• [Task to carry out]: Reproduce every entry precisely as written.

• [Supplied records]:
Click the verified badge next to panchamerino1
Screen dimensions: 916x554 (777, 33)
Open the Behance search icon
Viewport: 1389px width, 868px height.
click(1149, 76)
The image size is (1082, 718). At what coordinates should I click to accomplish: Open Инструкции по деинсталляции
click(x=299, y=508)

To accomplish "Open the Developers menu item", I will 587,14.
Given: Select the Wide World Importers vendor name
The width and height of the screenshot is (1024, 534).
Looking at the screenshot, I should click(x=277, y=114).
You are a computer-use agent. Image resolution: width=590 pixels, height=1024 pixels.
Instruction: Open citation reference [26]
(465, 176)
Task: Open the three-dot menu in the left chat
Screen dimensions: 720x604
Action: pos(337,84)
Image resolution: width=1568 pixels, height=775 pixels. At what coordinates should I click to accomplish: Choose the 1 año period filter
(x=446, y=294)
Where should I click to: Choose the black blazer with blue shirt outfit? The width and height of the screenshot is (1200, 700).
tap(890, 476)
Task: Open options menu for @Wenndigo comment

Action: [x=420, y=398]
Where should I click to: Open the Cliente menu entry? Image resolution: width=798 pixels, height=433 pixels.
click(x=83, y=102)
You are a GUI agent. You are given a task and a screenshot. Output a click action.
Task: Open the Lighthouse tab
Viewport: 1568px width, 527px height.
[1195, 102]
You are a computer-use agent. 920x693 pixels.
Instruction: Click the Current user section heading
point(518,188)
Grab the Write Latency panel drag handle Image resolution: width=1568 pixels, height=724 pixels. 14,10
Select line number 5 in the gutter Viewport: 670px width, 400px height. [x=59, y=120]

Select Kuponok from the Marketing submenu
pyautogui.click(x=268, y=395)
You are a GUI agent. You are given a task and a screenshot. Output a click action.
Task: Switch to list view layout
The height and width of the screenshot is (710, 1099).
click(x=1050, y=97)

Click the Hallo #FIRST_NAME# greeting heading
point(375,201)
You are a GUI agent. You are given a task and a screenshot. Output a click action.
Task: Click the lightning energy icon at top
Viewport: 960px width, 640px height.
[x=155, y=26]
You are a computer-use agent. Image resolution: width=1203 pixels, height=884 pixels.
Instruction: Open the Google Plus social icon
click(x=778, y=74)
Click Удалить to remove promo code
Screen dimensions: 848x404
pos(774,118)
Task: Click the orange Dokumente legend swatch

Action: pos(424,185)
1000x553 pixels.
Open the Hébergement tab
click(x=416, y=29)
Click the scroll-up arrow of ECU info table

• [Solution for this task]:
Click the verified badge next to panchamerino1
Screen dimensions: 916x554 (777, 33)
Open the Behance search icon
Viewport: 1389px width, 868px height.
click(1149, 76)
The image size is (1082, 718). At what coordinates should I click to accomplish: Open Инструкции по деинсталляции
click(x=299, y=508)

To accomplish "Open the Developers menu item", I will 587,14.
Given: Select the Wide World Importers vendor name
The width and height of the screenshot is (1024, 534).
Looking at the screenshot, I should click(x=277, y=114).
You are a computer-use agent. Image resolution: width=590 pixels, height=1024 pixels.
Instruction: Open citation reference [26]
(465, 176)
Task: Open the three-dot menu in the left chat
Screen dimensions: 720x604
Action: pos(337,84)
Image resolution: width=1568 pixels, height=775 pixels. At what coordinates should I click to accomplish: Choose the 1 año period filter
(x=446, y=294)
Where should I click to: Choose the black blazer with blue shirt outfit? The width and height of the screenshot is (1200, 700).
tap(890, 476)
Task: Open options menu for @Wenndigo comment

Action: [x=420, y=398]
Where should I click to: Open the Cliente menu entry? Image resolution: width=798 pixels, height=433 pixels.
click(x=83, y=102)
You are a GUI agent. You are given a task and a screenshot. Output a click action.
Task: Open the Lighthouse tab
Viewport: 1568px width, 527px height.
[1195, 102]
You are a computer-use agent. 920x693 pixels.
Instruction: Click the Current user section heading
point(518,188)
Grab the Write Latency panel drag handle Image resolution: width=1568 pixels, height=724 pixels. 14,10
Select line number 5 in the gutter Viewport: 670px width, 400px height. [x=59, y=120]

Select Kuponok from the Marketing submenu
pyautogui.click(x=268, y=395)
You are a GUI agent. You are given a task and a screenshot. Output a click action.
Task: Switch to list view layout
The height and width of the screenshot is (710, 1099).
click(x=1050, y=97)

Click the Hallo #FIRST_NAME# greeting heading
point(375,201)
You are a GUI agent. You are given a task and a screenshot. Output a click action.
Task: Click the lightning energy icon at top
Viewport: 960px width, 640px height.
[x=155, y=26]
You are a computer-use agent. Image resolution: width=1203 pixels, height=884 pixels.
Instruction: Open the Google Plus social icon
click(x=778, y=74)
Click Удалить to remove promo code
Screen dimensions: 848x404
pos(774,118)
Task: Click the orange Dokumente legend swatch

Action: pos(424,185)
1000x553 pixels.
Open the Hébergement tab
click(x=416, y=29)
Click the scroll-up arrow of ECU info table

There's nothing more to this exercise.